The third and last of our 'Haunted House' themed movie trailers to mark this year's Halloween is Roger Corman's The Haunted Palace.  Don't be fooled by the Edgar Allan Poe title: despite being marketed by AIP as part of Corman's ongoing series of Poe adaptations, The Haunted Palace is actually based upon an H P Lovecraft story - The Case of Charles Dexter Ward.  (AIP would continue to try to mislead US audiences into believing they were watching Poe movies when they retitled Witchfinder General as The Conqueror Worm for its US release in 1968 and slapped the title The Oblong Box on Gordon Hessler's 1969 horror film, despite it having no real connection to the Poe story of that title).  Indeed Corman's film was the first movie adaptation of a Lovecraft story. Strictly speaking, of course, it isn't a conventional 'Haunted House' movie, but it does concern the possession of Price's Charles Dexter Ward by his burned at the stake ancestor, the warlock Joseph Curwen (also Price), when he inherits the latter's house.

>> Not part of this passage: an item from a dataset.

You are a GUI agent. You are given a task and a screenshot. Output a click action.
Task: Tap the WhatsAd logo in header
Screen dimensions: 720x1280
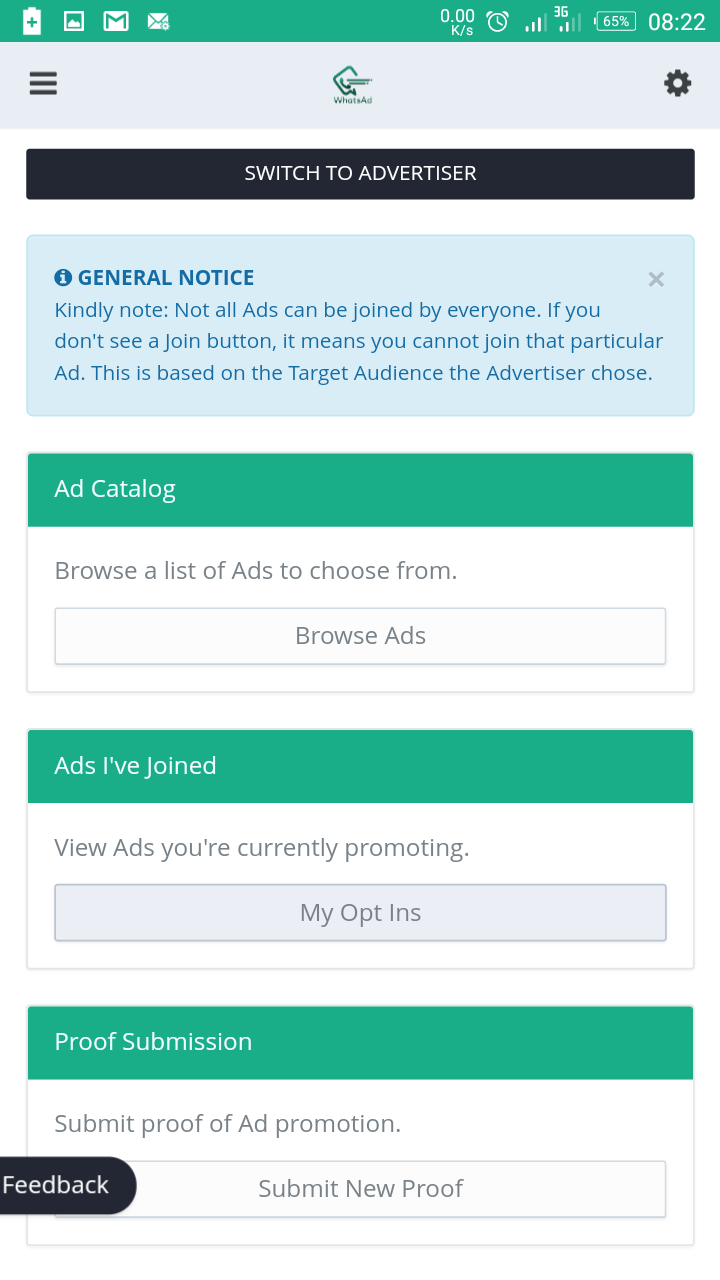coord(353,85)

Corman expoits the studio bound nature of the production and the limited sets used to represent Arkham to advantage in summoning up claustrophobic atmosphere for the film.  There is an all pervading sense that the characters are trapped in this tiny, self contained world, doomed to repeat past events.  Indeed, the past hangs heavily over the action of The Haunted Palace, with the villagers still forced to suffer the consequences of their ancestors' actions and Dexter/Curwen and his associates literally trying to resurrect the past.  Price gives a typically flamboyant performance in what amounts to a dual role, managing the transitions between Ward and Curwen with aplomb, and is ably assisted by a supporting cast that includes Debra Paget (in her last film performance) and Lon Chaney Jr (replacing Boris Karloff).  Despite a clearly limited budget, both production values and effects are above average, (the four armed thing lurking in the dungeon is particularly well realised on limited resources).

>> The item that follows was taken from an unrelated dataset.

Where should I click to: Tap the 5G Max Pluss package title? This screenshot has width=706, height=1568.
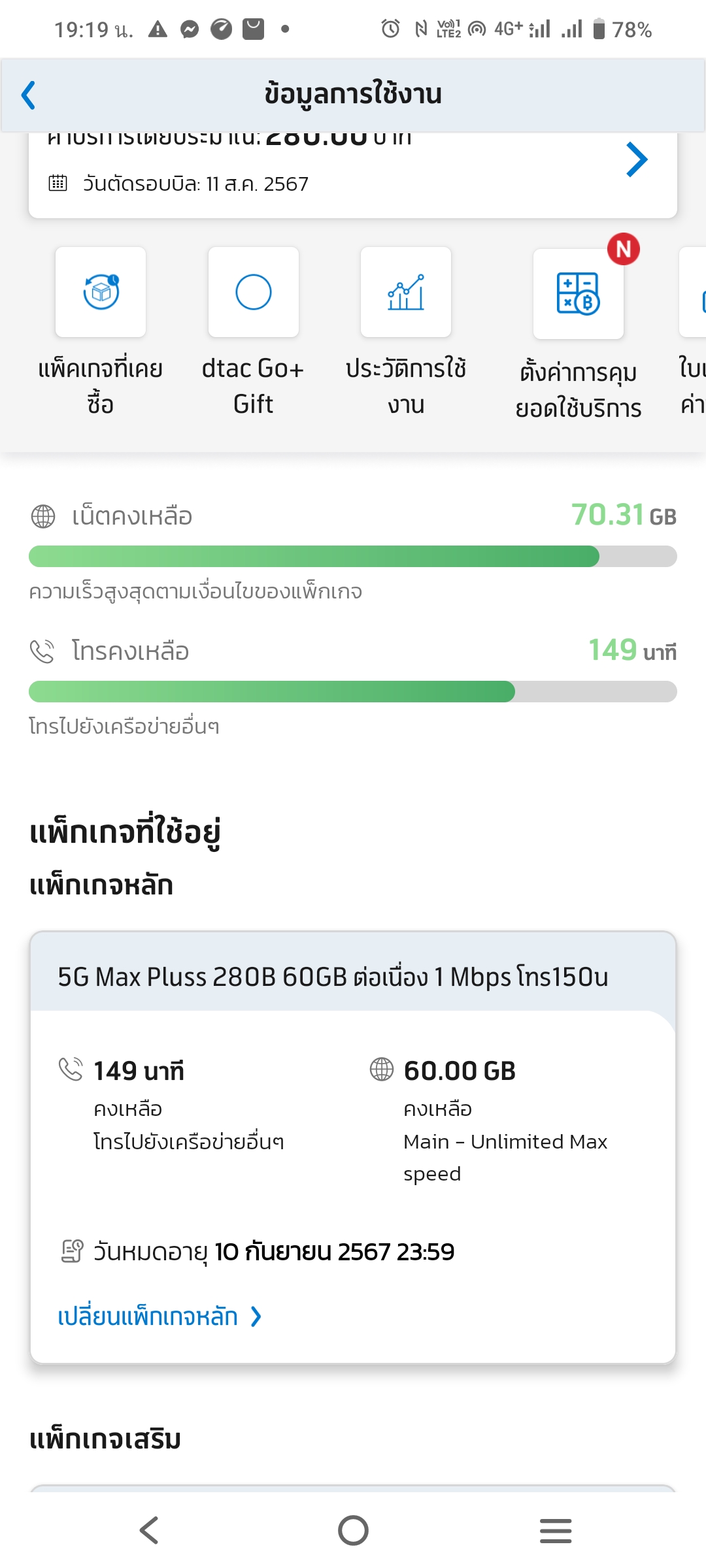click(x=333, y=977)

But the big question, obviously, is how does The Haunted Palace stand up as a Lovecraft adaptation?  Well, to be sure, it is only a loose adaptation of The Case of Charles Dexter Ward.  Significant differences including shifting the setting back from the present of the original story - the late 1920s - to the late nineteenth century, and changing the motivation of Ward which, in turn, alters the complexion of the subsequent story.  In the original, Ward is well aware of his ancestor's unsavoury activities and actively seeks to resurrect him by alchemical means, whereas in the film he comes to Arkham a relative innocent is possessed by Curwen against his will.  Which is another key difference: in the Lovecraft original Ward is murdered and physically replaced by Curwen (who uses their remarkable resemblance to try and pass as Ward), but the film substitutes a spiritual possession of Ward by his ancestor.  Curwen's ambitions in the film are somewhat more modest than those of his literary counterpart - he is mainly concerned with revenge on the descendants of those who originally burned him as a witch and in resurrecting his dead mistress.  In the original story he is hellbent upon gaining the knowledge he needs to allow himself and his warlock associates to exercise world domination.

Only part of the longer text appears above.